» Text block:
Went to the Naked Dumpster.
hahahahahah.
Aaron and Savvyannah stole Naked Juice from the dumpsters.
then we went to the park.
smoked some herbs. tabacco free and something else free. i can't remember.
really funny.
i felt like we were smoking pot.
it also looked like it too.
Friday:
Woke up at 3:50.
3 hours of sleep.
now that was fun.
flew home!
i already have friday.
saturday: mary had to work.
dropped her off.
got a little lost.
went to hobby lobby while i was lost. (haha)
eventually found out how to get back to the apt. thank goodness for savannah!
then i hung out with savannah after she got off work.
we had fun.
picked up andrew.
went to kohls.
back to mary's and i drank wine for the first time! ick.
Sunday:
mary worked again.
went to idaho springs.
got lost again. this time more seriously.
called ryan. thank goodness for ryan!
picked mary up.
went to toy's R us to get apples to apples.
then starbucks. talked about dirty stuff! mary alice.
then we got ready to go to scum.
i cried during the service.
take your mary and run.
then we went to st. mark's and had some really REALLY good coffee and cheese cake.
then we went to aaron's.
got ready for the cabin.
took about an hour or so to get to the cabin.
pee'd out in a scary outhouse.
read Huck Finn once we got settled.
made fun of ryan's accent.
but listened to aaron read and never made fun of him. lol.
then me, sarah, ryan played with his computer.
Monday:
woke up semi-early. (not really.)
ate some cereal for breakfast.
it was a cereal kind of celebration.
then we headed down to the pond.
aaron and ryan dove in.
erin made mary fall in.
mary pushed me in.
freezing. FREEZING water.
i stayed at the cabin.
read harry potter.
the altitude was seriously kicking my ass.
then we got ready to leave.
hailed a whole lot.
mary stressed out a little.
i thought the hail was neat.
i wasn't driving though.
went back to the apartment.
had no time to get ready.
headed back out to Woody's.
it was okay. my stomach was hurting. don't know why?
played apple's to apple's!
FUN GAME!
left after a little while.
went to King Sooper's.
made mudslides at the apartment.
Tuesday:
Started driving to Woodland Park.
stopped in Garden of the Gods.
climbed some rocks.
went to a cute place called the trading post.
then we ended up in Old Colorado Town.
amazing place.
exactly the kind of place i've always been looking for.
went to a cute little coffee shop.
the lady was so amazingly nice.
such good food.
then we went to a place called Funny Gifts.
got a ridiculous looking caterpillar.
the whole place made me laugh.
then we finally went to Woodland Park.
Saw the old Floors N' More (UG.)
stopped in the parking lot.
mom took a pic of me.
saw all the familiar places.
"you can prevent forest fires"
"my grandma's ashes were plopped." conversation.
saw my old school.
saw pikes peak.
drove through the neighborhood.
saw the old playground i used to play at.
saw the old HS.
like it was freaking yesterday.
so familiar to me.
started our drive to Rampart Range.
took a while.
got to the lake.
end of the world.
mary prayed.

» Material provided:
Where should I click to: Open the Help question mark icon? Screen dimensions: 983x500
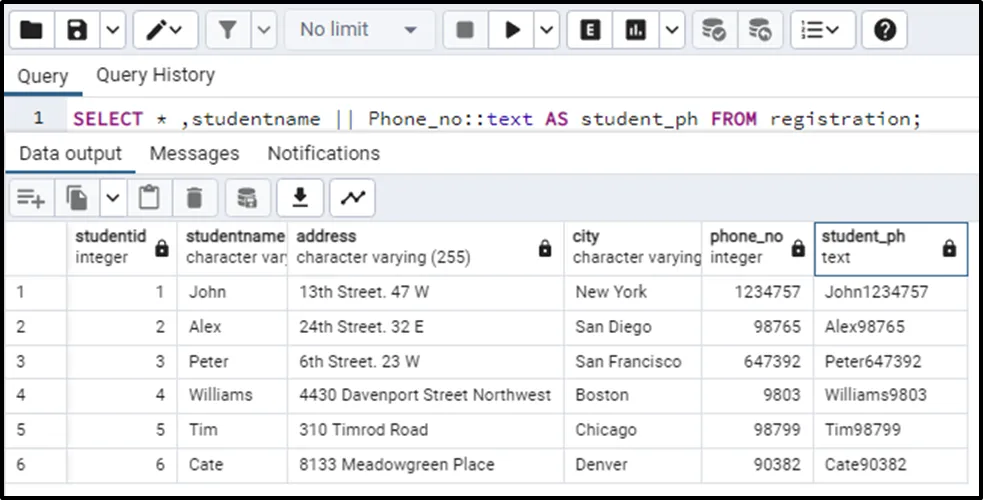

» What is required: Please list each day of the week that labels a section of the trip diary.

» Solution for this exercise:
Friday
saturday
Sunday
Monday
Tuesday